I crawled up on top of the tall house, and as I felt the wind blowing against the tall structure, I thought about how I would cut the ten feet off of the top of the house. I couldn’t allow this to be done.

I will continue next week with how the telephone company just didn’t care about whether my house was moved or that the auto traffic on main street was having to drive in the ditches to go around the house parked in the middle of the street.

Next week I will tell you more about this haunted beautiful Victorian house during Halloween in the middle of main street.


I am at the recalling stage of my life. As I study the census taker’s report from the 1930 Census, I recall that times were hard. By saying that times where hard is an easy way of stating how extremely hard the times were during this part of my life. I was born in 1930 and I remember how difficult it was for my parents to provide for our family. It was during this period that they were paying a meager three and four dollars a month rent to Mae Edwards. Mae Edwards owned many rent houses that we now refer to as shanties.

According to my older brothers, Mae Edwards owned many of the poor people’s two and three room homes that the large families had to live in. There are not many of Mae Edwards’ small little houses left.

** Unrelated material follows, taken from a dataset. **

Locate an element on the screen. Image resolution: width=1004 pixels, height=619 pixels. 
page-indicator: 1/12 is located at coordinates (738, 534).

If they are, they have had several rooms added so that you can hardly see the resemblance of the shanties as they were then.

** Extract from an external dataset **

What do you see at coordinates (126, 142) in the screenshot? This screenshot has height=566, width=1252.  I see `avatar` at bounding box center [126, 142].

Many folks of our age remember living in various houses in the community. Some people say that they moved almost every month, when the month’s rent came due. I asked my brothers what we did at the end of the month when the rent came due while we were living in Mae Edward’s house, when we didn’t have the three or four dollars to pay our rent. They said that the landlords were very generous and sympathetic and would just let it ride. There is no telling how much that dear honorable landlord failed to collect, and helped the poor folks. Her generosity can’t be ignored, and I feel I must share it with you, because these people were so thankful for her help.

As I was taking Jackie out on our weekly Sunday afternoon drive, we were flagged down by Sally Hunnicutt. She had some visitors at her home who were in town looking for the house where Mae Edwards lived. I looked up out of my car and there stood Marcella Henderson Nelson and one of the Tobin girls with several others that were visiting Aubrey. They are relatives of Aunt Mae Edwards.

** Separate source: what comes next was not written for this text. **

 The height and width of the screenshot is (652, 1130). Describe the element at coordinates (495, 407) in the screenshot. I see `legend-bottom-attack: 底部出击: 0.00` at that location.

Sally Hunnicutt has so graciously restored the Mae Edwards home. It has become a beautiful handiwork of architecture and the design. The old Mae Edwards home is just barely more than 100 years old. The home is still located in the original location where the home was in the 1930 Census.

Jackie and I drove on, but not before I invited these young descendants of Aubrey to help me form a monthly or bimonthly visitation at the hardware store. We can meet when the Cherokees are not meeting. It would be fitting for former friends and residents to gather and visit. I am waiting to hear more from them. I promised them cookies and coffee (I would do the serving).

I will pick up on the Lanfords next week. They are the next home on the 1930 Census roll.

The photo shows some of the small dwellings as they were in the ruins of the tornado that came through town back in 1918. They were similar to the small houses that Mae Edwards so diligently provided to the poor renters back in the first 30 or 40 years of the twentieth century.